» **Extrait proposé**:
Pour des raisons juridiques, le STTP ne commandite pas officiellement ces manifestations, lesquelles se sont tenues à plusieurs endroits. Dans les stations de tri postal qui ont «bloqué» les camions postaux, il n'y avait pas de postiers et les manifestations n’ont pas duré plus de deux ou trois heures.

Malgré le caractère édenté des protestations, la direction de Postes Canada les a qualifiées de «protestations illégales» de façon provocatrice et a obtenu le soutien des tribunaux pour les criminaliser et les réprimer.

Cette nouvelle escalade de l'assaut de l'État contre les postiers ne fait que souligner que les postiers et la classe ouvrière dans son ensemble doivent mener une lutte politique.

Dans leur lutte contre la précarité de l'emploi, les salaires à deux niveaux, les conditions de travail dangereuses, la baisse des salaires réels, les postiers ne s'opposent pas seulement à un employeur impitoyable, déterminé à faire des profits plus importants. Ils contestent la stratégie de classe de toute la classe dirigeante et, par conséquent, de ses mercenaires politiques au sein du gouvernement libéral. Tous sont déterminés à faire payer la classe ouvrière pour la crise capitaliste par la destruction des services publics et des droits sociaux des travailleurs.

» **Consigne A**:
Recopiez intégralement l'extrait sur les manifestations des postiers.
L'extrait et la liste n'ont aucun rapport l'un avec l'autre.

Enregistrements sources
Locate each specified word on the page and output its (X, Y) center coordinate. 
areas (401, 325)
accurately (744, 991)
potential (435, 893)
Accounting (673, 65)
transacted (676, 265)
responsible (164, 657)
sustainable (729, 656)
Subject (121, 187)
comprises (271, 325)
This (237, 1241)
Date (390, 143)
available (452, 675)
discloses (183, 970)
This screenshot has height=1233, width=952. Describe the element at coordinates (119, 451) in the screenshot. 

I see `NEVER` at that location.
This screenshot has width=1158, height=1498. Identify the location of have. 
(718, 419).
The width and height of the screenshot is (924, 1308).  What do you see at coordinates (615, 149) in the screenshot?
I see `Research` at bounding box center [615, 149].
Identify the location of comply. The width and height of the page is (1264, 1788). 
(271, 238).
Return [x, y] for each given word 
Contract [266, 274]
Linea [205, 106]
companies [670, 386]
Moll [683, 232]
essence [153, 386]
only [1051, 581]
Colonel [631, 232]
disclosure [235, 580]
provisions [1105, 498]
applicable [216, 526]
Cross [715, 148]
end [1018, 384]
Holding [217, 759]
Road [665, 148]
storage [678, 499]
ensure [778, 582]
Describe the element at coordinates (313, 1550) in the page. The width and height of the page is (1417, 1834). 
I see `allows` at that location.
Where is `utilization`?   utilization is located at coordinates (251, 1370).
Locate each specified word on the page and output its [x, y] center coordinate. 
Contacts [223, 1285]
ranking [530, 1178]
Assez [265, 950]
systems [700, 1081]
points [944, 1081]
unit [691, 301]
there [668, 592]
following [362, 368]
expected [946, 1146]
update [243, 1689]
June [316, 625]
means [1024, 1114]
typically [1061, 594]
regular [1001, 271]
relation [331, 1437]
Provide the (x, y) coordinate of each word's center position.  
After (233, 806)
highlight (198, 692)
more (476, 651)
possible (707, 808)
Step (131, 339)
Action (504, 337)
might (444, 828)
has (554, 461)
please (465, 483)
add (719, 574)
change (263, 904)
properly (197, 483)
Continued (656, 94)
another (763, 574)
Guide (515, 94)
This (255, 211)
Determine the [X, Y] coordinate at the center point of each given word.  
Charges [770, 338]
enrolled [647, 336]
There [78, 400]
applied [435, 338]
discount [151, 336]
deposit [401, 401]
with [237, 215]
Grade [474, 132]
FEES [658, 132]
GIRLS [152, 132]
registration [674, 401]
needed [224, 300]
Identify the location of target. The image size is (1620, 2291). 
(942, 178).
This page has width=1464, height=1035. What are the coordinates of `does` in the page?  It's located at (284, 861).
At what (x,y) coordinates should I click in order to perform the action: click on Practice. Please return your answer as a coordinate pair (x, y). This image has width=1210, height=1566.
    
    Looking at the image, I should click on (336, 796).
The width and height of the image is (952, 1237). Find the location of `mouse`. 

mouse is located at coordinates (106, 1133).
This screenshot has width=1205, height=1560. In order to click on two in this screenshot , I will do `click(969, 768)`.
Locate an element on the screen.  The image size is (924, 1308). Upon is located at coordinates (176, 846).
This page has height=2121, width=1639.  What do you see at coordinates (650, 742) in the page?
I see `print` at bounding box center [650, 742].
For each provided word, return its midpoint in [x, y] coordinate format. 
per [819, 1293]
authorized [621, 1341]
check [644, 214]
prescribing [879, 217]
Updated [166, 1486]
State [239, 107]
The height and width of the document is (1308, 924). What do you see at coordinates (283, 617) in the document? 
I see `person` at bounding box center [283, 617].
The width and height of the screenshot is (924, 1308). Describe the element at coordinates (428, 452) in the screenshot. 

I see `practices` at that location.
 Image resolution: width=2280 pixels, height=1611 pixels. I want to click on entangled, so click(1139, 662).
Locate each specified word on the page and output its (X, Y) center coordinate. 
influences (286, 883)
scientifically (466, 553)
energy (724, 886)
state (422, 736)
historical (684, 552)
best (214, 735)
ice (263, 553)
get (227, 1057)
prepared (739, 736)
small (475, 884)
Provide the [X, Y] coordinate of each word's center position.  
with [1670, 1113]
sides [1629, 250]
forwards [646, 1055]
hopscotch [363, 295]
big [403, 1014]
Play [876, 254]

» **Consigne B**:
Dans la liste, reproduisez uniquement les lignes allant de celle qui contient "unit [691, 301]" jusqu'à celle qui contient "After (233, 806)" incluse, consignes comprises. Ajoutez -149 à chaque coordonnée figurant dans les réponses.

» **Résultat A**:
Pour des raisons juridiques, le STTP ne commandite pas officiellement ces manifestations, lesquelles se sont tenues à plusieurs endroits. Dans les stations de tri postal qui ont «bloqué» les camions postaux, il n'y avait pas de postiers et les manifestations n’ont pas duré plus de deux ou trois heures.

Malgré le caractère édenté des protestations, la direction de Postes Canada les a qualifiées de «protestations illégales» de façon provocatrice et a obtenu le soutien des tribunaux pour les criminaliser et les réprimer.

Cette nouvelle escalade de l'assaut de l'État contre les postiers ne fait que souligner que les postiers et la classe ouvrière dans son ensemble doivent mener une lutte politique.

Dans leur lutte contre la précarité de l'emploi, les salaires à deux niveaux, les conditions de travail dangereuses, la baisse des salaires réels, les postiers ne s'opposent pas seulement à un employeur impitoyable, déterminé à faire des profits plus importants. Ils contestent la stratégie de classe de toute la classe dirigeante et, par conséquent, de ses mercenaires politiques au sein du gouvernement libéral. Tous sont déterminés à faire payer la classe ouvrière pour la crise capitaliste par la destruction des services publics et des droits sociaux des travailleurs.

» **Résultat B**:
unit [542, 152]
there [519, 443]
following [213, 219]
expected [797, 997]
update [94, 1540]
June [167, 476]
means [875, 965]
typically [912, 445]
regular [852, 122]
relation [182, 1288]
Provide the (x, y) coordinate of each word's center position.  
After (84, 657)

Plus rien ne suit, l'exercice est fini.